How to Use Sustainable Growth Rate Calculator
The Sustainable Growth Rate Calculator estimates how fast a company can grow using only its retained earnings, without raising additional equity or changing its capital structure.
- Choose a mode — Pick Basic if you already know ROE and dividend payout; pick DuPont when you want to feed in net margin, asset turnover, and equity multiplier.
- Enter the financial inputs — In Basic mode supply net income, equity, and payout ratio; in DuPont mode supply the three DuPont components plus retention ratio.

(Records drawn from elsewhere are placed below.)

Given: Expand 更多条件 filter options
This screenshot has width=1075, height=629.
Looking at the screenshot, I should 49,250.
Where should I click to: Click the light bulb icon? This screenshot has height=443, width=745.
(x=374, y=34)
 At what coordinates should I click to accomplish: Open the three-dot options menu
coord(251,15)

- Pick a currency — The currency selector keeps the symbol consistent if you cross-check absolute amounts.
- Read the Result — The Sustainable Growth Rate Calculator instantly displays the SGR along with the underlying ROE and retention ratio used.
Formula & Theory — Sustainable Growth Rate Calculator
The Sustainable Growth Rate Calculator uses the classic Higgins formula.

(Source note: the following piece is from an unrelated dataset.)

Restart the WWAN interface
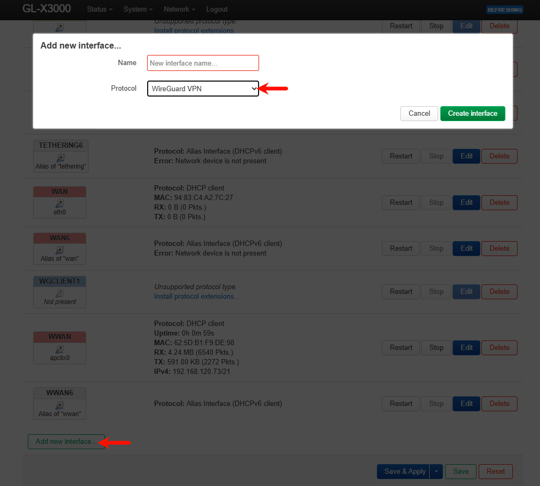 click(401, 348)
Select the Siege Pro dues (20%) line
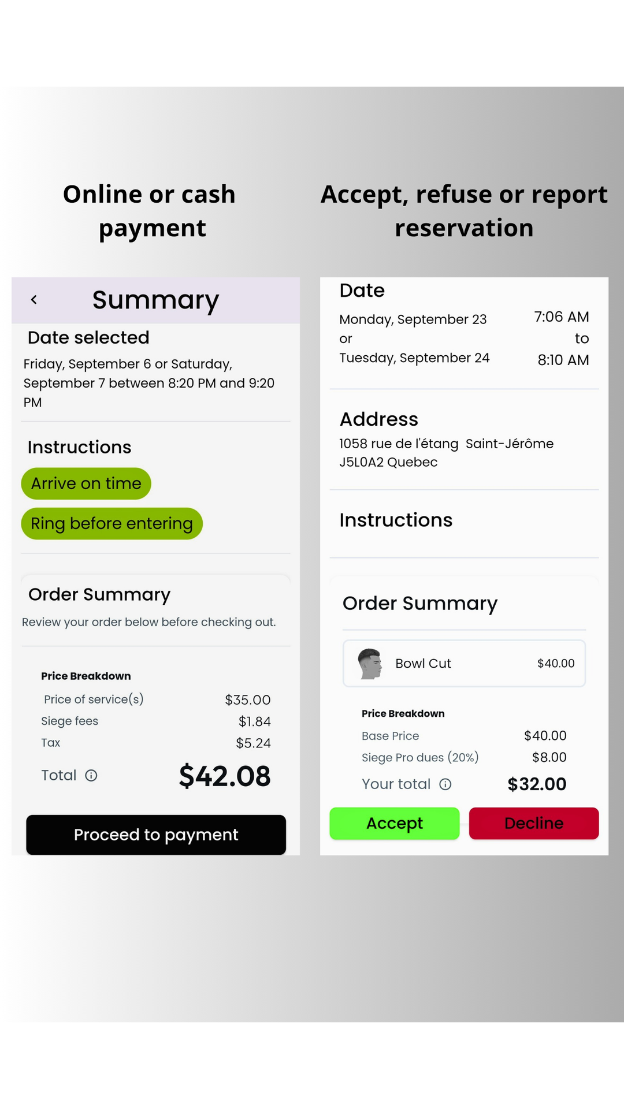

SGR = ROE × Retention Ratio
Retention Ratio = 1 − Dividend Payout Ratio
ROE = Net Income / Shareholders' Equity
In DuPont form, ROE is decomposed so the calculator can highlight the lever driving growth:
ROE = Net Margin × Asset Turnover × Equity Multiplier
SGR = Net Margin × Asset Turnover × Equity Multiplier × Retention
| Symbol | Meaning |
|---|---|
| ROE | Return on Equity |
| b | Retention ratio (1 − payout) |
| NM | Net profit margin |
| AT | Asset turnover |
| EM | Equity multiplier (Assets / Equity) |
Because SGR holds the three structural drivers (profitability, efficiency, leverage) constant, it tells you what is achievable without changing the company’s risk profile.

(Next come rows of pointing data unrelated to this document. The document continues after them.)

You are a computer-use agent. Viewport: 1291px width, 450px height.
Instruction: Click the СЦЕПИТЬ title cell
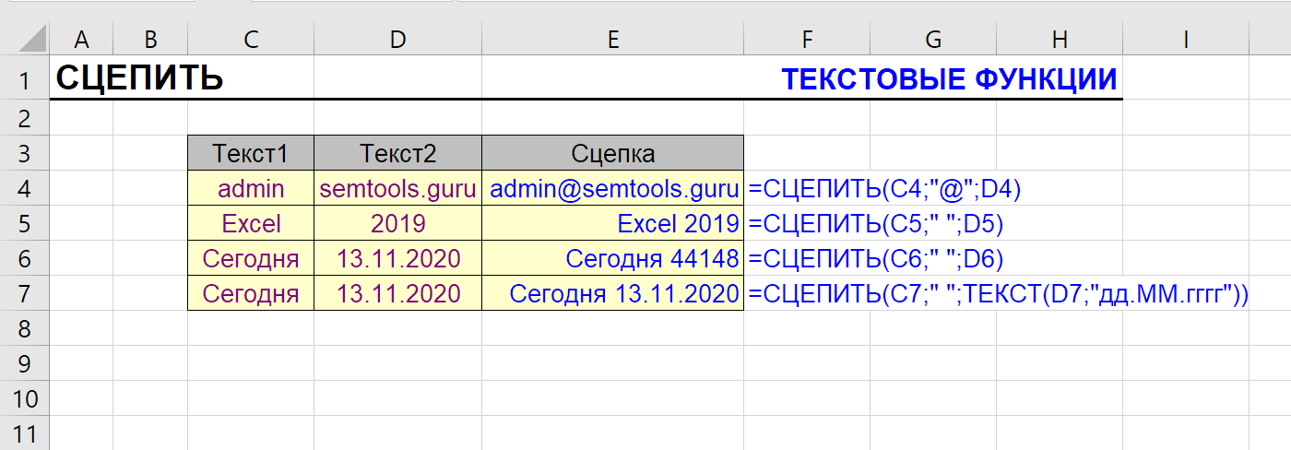[x=140, y=79]
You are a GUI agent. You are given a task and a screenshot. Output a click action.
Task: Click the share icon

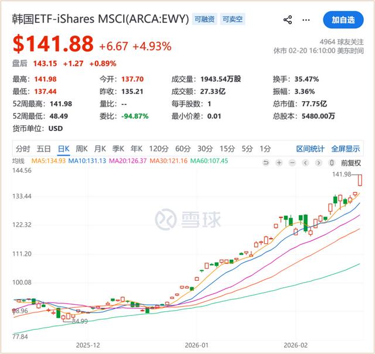pos(288,20)
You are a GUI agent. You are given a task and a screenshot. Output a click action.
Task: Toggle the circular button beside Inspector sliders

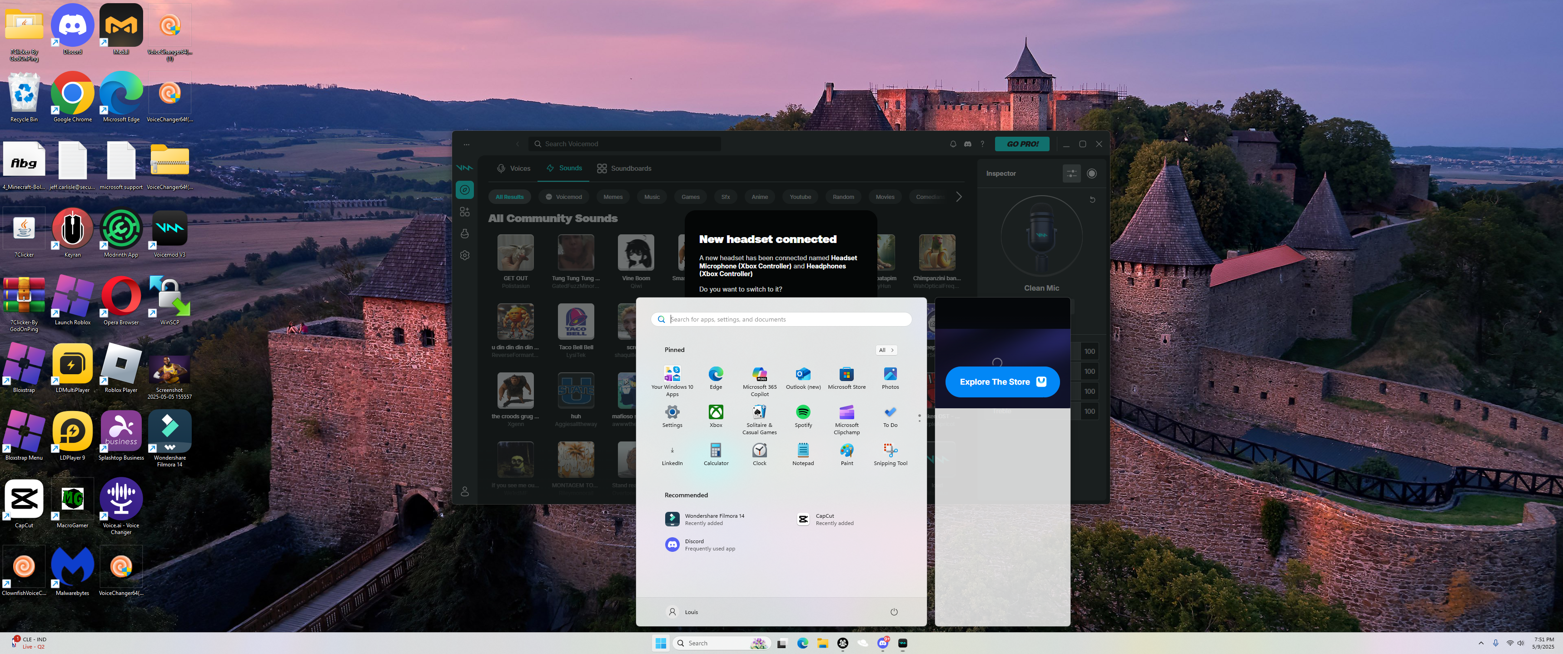(x=1092, y=174)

Use Cases for Sustainable Growth Rate Calculator
- Strategic planning — CFOs use the Sustainable Growth Rate Calculator to set realistic top-line targets that won’t force them to issue dilutive equity.
- Credit analysis — Lenders compare actual growth to SGR to spot firms that may be over-extending and at risk of breaching covenants.
- Equity research — Analysts triangulate forecast revenue against SGR to challenge management guidance.
- Dividend policy — Boards stress-test how raising payouts compresses SGR before approving new dividend programs.
- Capital budgeting — Treasury teams check whether reinvested cash flow alone funds the project pipeline, or whether external capital is unavoidable.
- Startups & SMEs — Founders use SGR to understand how aggressive growth plans match retained-earnings reality.
For finance teams, lenders, and investors, the Sustainable Growth Rate Calculator turns balance-sheet ratios into a single, actionable growth ceiling.